Benedict Cumberbatch became known to the world as Sherlock Holmes in the 2010 series Sherlock. At the time, he seemed to come out of nowhere—this perfectly formed actor with strange affectations and a name to match. In reality, Cumberbatch had been delivering excellent performances as a stage and screen actor long before his supposed ‘overnight’ success. Classically trained, Cumberbatch had completed a slew of fine stage turns in the early 2000’s, including a 2005 production of Hedda Gabler that netted him an Olivier Award nomination for Supporting Role and his West End Debut. His stage career seems to have paused in 2015 with a production of Hamlet, presumably due to his screen career. However, we must make mention of his excellent work in the 2011 play Frankenstein, in which he alternated between playing the titular doctor and his monstrous creation.
English actor Hugo Weaving has spent most of his life living and working in Australia. While he is best known for his roles in The Matrix and The Lord of the Rings films, Weaving has consistently performed on Australian stages as is recognised as one of the country’s most revered actors. Weaving is closely associated with Sydney Theatre Company, having performed with them since the early 1980’s. In 2018 and 2019, Weaving delivered a one-two punch for the company of experimental theatre (The Resistable Rise of Artuo Ui) and a staged classic (Cat on a Hot Tin Roof), solidifying his reputation as a bold and diverse actor regardless of medium.

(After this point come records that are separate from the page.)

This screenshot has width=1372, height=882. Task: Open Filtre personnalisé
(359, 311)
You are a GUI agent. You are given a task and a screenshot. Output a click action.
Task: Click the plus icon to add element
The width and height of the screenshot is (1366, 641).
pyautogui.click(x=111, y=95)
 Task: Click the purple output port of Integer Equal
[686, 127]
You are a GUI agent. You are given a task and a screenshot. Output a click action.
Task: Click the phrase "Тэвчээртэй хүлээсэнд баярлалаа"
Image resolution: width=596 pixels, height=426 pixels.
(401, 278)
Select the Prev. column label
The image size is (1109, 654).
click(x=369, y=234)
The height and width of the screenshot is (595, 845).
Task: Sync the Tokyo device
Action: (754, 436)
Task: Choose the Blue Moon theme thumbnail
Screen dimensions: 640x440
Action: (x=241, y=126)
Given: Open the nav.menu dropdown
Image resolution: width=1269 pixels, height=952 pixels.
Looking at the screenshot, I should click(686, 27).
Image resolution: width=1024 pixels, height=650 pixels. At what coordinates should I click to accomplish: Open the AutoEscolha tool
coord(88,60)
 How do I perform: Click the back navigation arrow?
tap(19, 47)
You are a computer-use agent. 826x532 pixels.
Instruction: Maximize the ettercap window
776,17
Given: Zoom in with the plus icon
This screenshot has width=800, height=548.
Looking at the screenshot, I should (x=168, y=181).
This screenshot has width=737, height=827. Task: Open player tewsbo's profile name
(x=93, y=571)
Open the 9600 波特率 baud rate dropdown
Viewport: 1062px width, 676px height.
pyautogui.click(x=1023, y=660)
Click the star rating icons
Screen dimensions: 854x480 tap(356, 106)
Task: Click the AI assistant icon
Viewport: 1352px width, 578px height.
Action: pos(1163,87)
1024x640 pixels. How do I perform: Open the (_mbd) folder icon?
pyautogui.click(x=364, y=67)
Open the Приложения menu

Chiwitel Ejiofor is recognisable from countless big-budget films as a solid supporting and character actor. His first major role was in Steven Spielberg’s 1997 drama Amistad; currently, he portrays Karl Mordo in the Doctor Strange franchise within the MCU. Given his considerable range and classical training, it is perhaps no surprise that Ejiofor’s stage career is as impressive as his work in film. Not long after he dropped out of drama school to film Amistad, he was cast as Othello in a production that ran at the Bloomsbury Theatre and Theatre Royal in Glasgow. An impressive feat for an actor aged just 18 years old.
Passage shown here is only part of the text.